Objectives:
a) Answer these questions about the essay on Hip-Hop and comics:
(i) In what city was the writer living in 2005?
(ii) Besides Metallica and heavy metal, what did most of the comic shops' Comic Book Guys love?
(iii) What is the 5th Element of Hip-Hop called?
b) Reproduce the stretch of the essay on Hip-Hop and comics from "The year was" through "for the Con.".

Source excerpt:
◇ ◇ ◇ ◇ ◇

The year was 2005, I found myself living in San Diego, and its July. I kept hearing about Comic-Con, but had given up the idea of ever being able to attend, and — not having had many people like myself in my life — someone as deeply comfortable at the record store looking for the latest Hip-Hop to drop and the local comic book shop to pick up my orders for the week. I tried many shops, each one with its own Comic Book Guy, most who loved Metallica and heavy metal, skulls and Sandman. It never fit me. I didn’t know what to expect when looking for tickets for the Con.
In other words, there weren’t too many instances where both of these sides connected and were integrated into a sense of wholeness; it always felt like in each space, I was expected to give up the other…
As a straight up Hip-Hop Head, who also reads comics, well maybe I am a straight up comic book fan who loves Hip-Hop. Forget it; I can’t call it. Let’s try this again: I am a Hip-Hop Comic Book Geek, and as maligned as that term may be, I am, in fact, a geek. The term calls on many different meanings, but, for me, it involves someone who dives deep into their appreciation and by deep, I mean deep. Not only is it about knowledge — knowing a bit more than others about a specific topic — but calls forth the 5th Element of Hip-Hop: overstanding. This idea, of expanded knowledge, wisdom and understanding has always led the way to empowerment and liberation. This is what Hip-Hop and Comics have always served as a conduit for the communities it serves/represents. At its core, this is what the Comic-Con@Home panel was about.

◇ ◇ ◇ ◇ ◇

Data segment:
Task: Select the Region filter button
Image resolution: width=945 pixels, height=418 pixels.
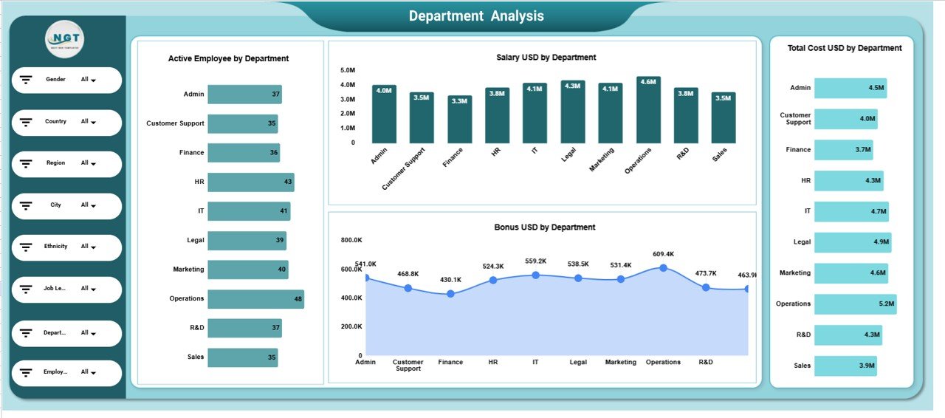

◇ ◇ ◇ ◇ ◇

Task-by-task solutions:
a)
(i) San Diego
(ii) Skulls and Sandman
(iii) Overstanding

b)
The year was 2005, I found myself living in San Diego, and its July. I kept hearing about Comic-Con, but had given up the idea of ever being able to attend, and — not having had many people like myself in my life — someone as deeply comfortable at the record store looking for the latest Hip-Hop to drop and the local comic book shop to pick up my orders for the week. I tried many shops, each one with its own Comic Book Guy, most who loved Metallica and heavy metal, skulls and Sandman. It never fit me. I didn’t know what to expect when looking for tickets for the Con.